「主イエスの恵みから来る強さ」

 テモテへの手紙はパウロの獄中からの、愛する弟子テモテに対する個人的な内容ではありますが、教会についての、基本的な在り方や配慮が記されています。
 テモテは信仰的には純粋で、忠実ですがおとなしく気が弱いところがあったようです。ですからこの7節では「神は私たちに、臆病の霊ではなく、力と愛と慎みの霊を与えてくださいました」とあり、標語のみことばもテモテに対して、親心をもって「ですから、私の子よ、キリスト・イエスにある恵みによって強くなりなさい」と励ましているのです。
 テモテは当時、小アジヤの教会でパウロの代理のようにして奉仕しており、若いテモテにとっては大変だったようで、Ⅰテモテ四12では、パウロから「年が若いからといって、だれにも軽く見られないようにしなさい」と言われています。そして、パウロはテモテに「キリスト・イエスにある恵みによって強くなりなさい」と、勧めているのです。
 しかし、強くなれと言われて、強くなれるものではありません。強くなれないから、様々なことに思い悩むわけであって、大事なのは「強くなりなさい」ではなく、その前の「キリスト・イエスにある恵み」なのです。
 私たちはキリストから、どんな恵みを頂いているか。また、どんな恵みが約束されているか。そのことを確認していく。それが大事なのではないでしょうか。
 私たちは、主イエスの血潮によって贖われているのです。主のものされ神の家族とされている。永遠が約束されており、この世で報われることはなくても、天に報いが用意されている。そして、天に凱旋する日を待つ者とされているのです。だから「強くありなさい」、と聖書は私たちに向かっても励ますのです。
 そこで、この世で強くある者の例を、パウロは三つ挙げました。兵卒とアスリートと農夫です。

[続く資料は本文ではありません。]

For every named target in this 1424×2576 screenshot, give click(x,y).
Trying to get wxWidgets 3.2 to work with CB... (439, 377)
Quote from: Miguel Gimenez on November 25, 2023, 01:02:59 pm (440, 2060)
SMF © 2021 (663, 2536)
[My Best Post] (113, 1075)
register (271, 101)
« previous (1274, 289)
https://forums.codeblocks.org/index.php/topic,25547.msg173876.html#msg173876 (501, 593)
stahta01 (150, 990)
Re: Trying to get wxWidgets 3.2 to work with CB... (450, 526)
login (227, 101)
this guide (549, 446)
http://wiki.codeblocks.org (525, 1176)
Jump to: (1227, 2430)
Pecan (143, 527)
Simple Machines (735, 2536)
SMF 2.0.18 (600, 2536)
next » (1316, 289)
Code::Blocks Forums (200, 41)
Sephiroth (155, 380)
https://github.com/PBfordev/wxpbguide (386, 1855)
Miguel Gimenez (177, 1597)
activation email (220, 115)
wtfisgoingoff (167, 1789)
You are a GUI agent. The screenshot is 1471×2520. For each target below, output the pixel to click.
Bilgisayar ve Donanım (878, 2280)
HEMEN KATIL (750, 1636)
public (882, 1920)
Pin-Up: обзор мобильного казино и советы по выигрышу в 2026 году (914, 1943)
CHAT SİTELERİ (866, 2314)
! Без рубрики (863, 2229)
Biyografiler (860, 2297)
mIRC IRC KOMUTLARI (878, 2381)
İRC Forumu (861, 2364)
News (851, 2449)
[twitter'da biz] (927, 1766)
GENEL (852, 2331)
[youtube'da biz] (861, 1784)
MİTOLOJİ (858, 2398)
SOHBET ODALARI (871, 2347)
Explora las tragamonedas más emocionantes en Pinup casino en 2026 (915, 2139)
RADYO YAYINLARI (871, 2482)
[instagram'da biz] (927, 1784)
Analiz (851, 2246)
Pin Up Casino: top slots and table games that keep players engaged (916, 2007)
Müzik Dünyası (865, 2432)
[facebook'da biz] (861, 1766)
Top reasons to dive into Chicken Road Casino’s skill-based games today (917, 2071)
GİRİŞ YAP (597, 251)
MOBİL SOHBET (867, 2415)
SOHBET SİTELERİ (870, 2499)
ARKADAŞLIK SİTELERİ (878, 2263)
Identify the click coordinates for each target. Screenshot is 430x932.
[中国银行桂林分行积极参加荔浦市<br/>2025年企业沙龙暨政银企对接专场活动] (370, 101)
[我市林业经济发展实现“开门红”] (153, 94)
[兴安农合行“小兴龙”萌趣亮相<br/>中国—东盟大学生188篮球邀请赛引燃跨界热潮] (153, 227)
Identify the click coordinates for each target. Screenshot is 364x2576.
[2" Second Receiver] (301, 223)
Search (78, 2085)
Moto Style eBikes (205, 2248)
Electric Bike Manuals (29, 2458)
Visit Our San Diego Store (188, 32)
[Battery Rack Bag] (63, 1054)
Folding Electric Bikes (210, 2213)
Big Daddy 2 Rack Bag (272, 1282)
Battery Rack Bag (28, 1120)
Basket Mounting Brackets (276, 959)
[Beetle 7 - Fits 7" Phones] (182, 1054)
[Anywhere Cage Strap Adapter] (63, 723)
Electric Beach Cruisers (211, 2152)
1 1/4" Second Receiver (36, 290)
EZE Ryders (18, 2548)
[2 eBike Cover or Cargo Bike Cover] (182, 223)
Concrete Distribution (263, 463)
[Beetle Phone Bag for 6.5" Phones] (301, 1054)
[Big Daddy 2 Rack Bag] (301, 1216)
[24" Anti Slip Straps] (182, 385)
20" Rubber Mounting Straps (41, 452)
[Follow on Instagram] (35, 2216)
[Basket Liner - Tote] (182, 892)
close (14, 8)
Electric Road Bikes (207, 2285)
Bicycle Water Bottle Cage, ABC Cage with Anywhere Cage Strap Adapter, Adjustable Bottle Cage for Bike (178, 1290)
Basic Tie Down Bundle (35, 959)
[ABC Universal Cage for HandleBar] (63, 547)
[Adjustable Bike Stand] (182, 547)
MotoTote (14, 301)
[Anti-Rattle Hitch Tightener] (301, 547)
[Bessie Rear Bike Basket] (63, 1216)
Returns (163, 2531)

 兵士の強さとは、忠誠心、犠牲、そして命令に服従するという点でしょう。どこまでみことばに忠実に歩んでいるか、日常生活のことで一杯一杯になり、神に喜んでいただくことを忘れてはいないか、ということです。
 つづく、競技をする者(アスリート)の強さとは、たゆまぬ訓練を積んでいるということ、そして自己管理がきちんとできており、目標が定まっているということでしょう。栄冠を得るために、ありとあらゆる努力をしているのです。少しの時間でも、少しの力でも続けていく時、大きな力となっていくのです。アスリートでもやり過ぎて、身体を壊してしまうことがあるわけで、続けることが大事なのです。それは、霊的にも言えることであり、短くはあっても日々時間を献げて神に祈り、仕えていくとき、それが大きな力になっていくのです。
 三つ目の農夫の強さは、忍耐かもしれません。農夫の仕事は忍耐そのものです。収穫は最後であり、収穫までに何があるか分からない。災害によってすべてが水の泡になることもあるのです。しかしそれでも、忍耐をもって耕し、種をまき、雑草を除去し、水を注ぎ、肥料を与え収穫できる。種をまいたら、時が来て勝手に実を結んでくれるというものではないのです。
 Ⅰテサロニケ一3には「愛から生まれた労苦」、「望みに支えられた忍耐」とあり、ただの労苦ではない。愛から生まれた労苦。ただの忍耐ではない。キリストに対する望みに支えられた忍耐です。宣教の働きは、種をまいたらすぐに実を結ぶものではありません。愛をもって労苦し、主イエスに望みを置いて忍耐していくなら、時が来て実が結ばれるのです。
 ですから信仰における強さは、「キリスト・イエスにある恵み」からしか来ないのです。私たちは弱い存在です。しかし、救われてなお、「弱いままでいいよ」とは、聖書のどこにも書いていません。みことばをしっかりと握って、ともにいてくださる主を信じて、キリスト・イエスにある恵みに溢れる強いクリスチャンとされましょう。